AI Template Search
N8N Bazar

Find n8n Templates with AI Search

Search thousands of workflows using natural language. Find exactly what you need, instantly.

Start Searching Free
Sep 5, 2025

Generate Survey Insights with n8n, Qdrant & OpenAI

Generate Actionable Survey Insights with n8n, Qdrant & OpenAI Survey data is valuable, but manually reading hundreds or thousands of responses can be slow and inconsistent. This n8n workflow template shows you how to turn raw survey answers into clear, auditable insights using: OpenAI embeddings Qdrant as a vector database K-means clustering to group similar […]

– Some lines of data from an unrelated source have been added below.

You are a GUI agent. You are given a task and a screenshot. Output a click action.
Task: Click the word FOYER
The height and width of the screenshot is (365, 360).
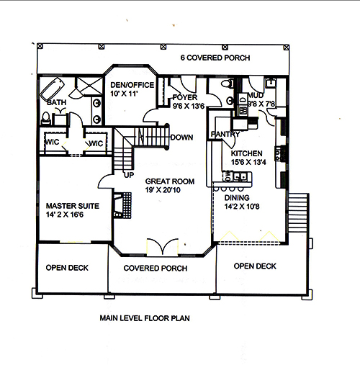186,96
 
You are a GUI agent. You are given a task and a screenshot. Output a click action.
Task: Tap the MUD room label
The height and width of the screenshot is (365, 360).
254,94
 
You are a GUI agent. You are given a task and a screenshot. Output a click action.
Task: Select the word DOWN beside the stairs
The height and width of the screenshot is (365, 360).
181,137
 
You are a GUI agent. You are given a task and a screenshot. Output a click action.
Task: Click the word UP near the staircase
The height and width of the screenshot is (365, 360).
130,175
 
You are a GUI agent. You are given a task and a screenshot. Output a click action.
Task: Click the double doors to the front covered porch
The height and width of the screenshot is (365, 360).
160,245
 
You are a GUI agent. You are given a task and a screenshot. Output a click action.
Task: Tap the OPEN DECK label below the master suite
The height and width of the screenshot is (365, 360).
67,268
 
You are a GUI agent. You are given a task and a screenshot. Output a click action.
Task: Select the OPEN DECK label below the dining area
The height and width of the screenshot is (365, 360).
255,266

Generate Survey Insights with n8n, Qdrant & OpenAI

Generate Actionable Survey Insights with n8n, Qdrant & OpenAI

Survey data is valuable, but manually reading hundreds or thousands of responses can be slow and inconsistent. This n8n workflow template shows you how to turn raw survey answers into clear, auditable insights using:

  • OpenAI embeddings
  • Qdrant as a vector database
  • K-means clustering to group similar answers
  • An LLM summarizer to generate insights and sentiment

You keep full traceability, including participant IDs, answer counts, and raw responses, so you can always see how each insight was produced.


What you will learn

By the end of this guide, you will understand how to:

  • Prepare survey responses in n8n as question-answer pairs with metadata
  • Generate OpenAI embeddings and store them in Qdrant for fast, flexible querying
  • Run K-means clustering on similar answers to each question
  • Use an LLM to summarize clusters into clear insights with sentiment labels
  • Export all results back into Google Sheets for review and reporting
  • Tune and troubleshoot the workflow for large surveys and better quality outputs

Core idea: why this n8n survey workflow works

Simply pasting all responses into a single LLM prompt can give you a quick summary, but you lose:

  • Nuance between different types of answers
  • Visibility into how many people share each opinion
  • Traceability back to specific participants and their responses

This workflow solves those problems by:

  • Vectorizing each individual answer with OpenAI embeddings so semantic similarity is measured accurately.
  • Storing embeddings in Qdrant along with metadata such as question text, participant ID, and survey name.
  • Clustering similar answers with K-means, then summarizing each cluster separately using an LLM.
  • Exporting structured insights to Google Sheets (or another datastore) with counts, IDs, and raw answers for auditability.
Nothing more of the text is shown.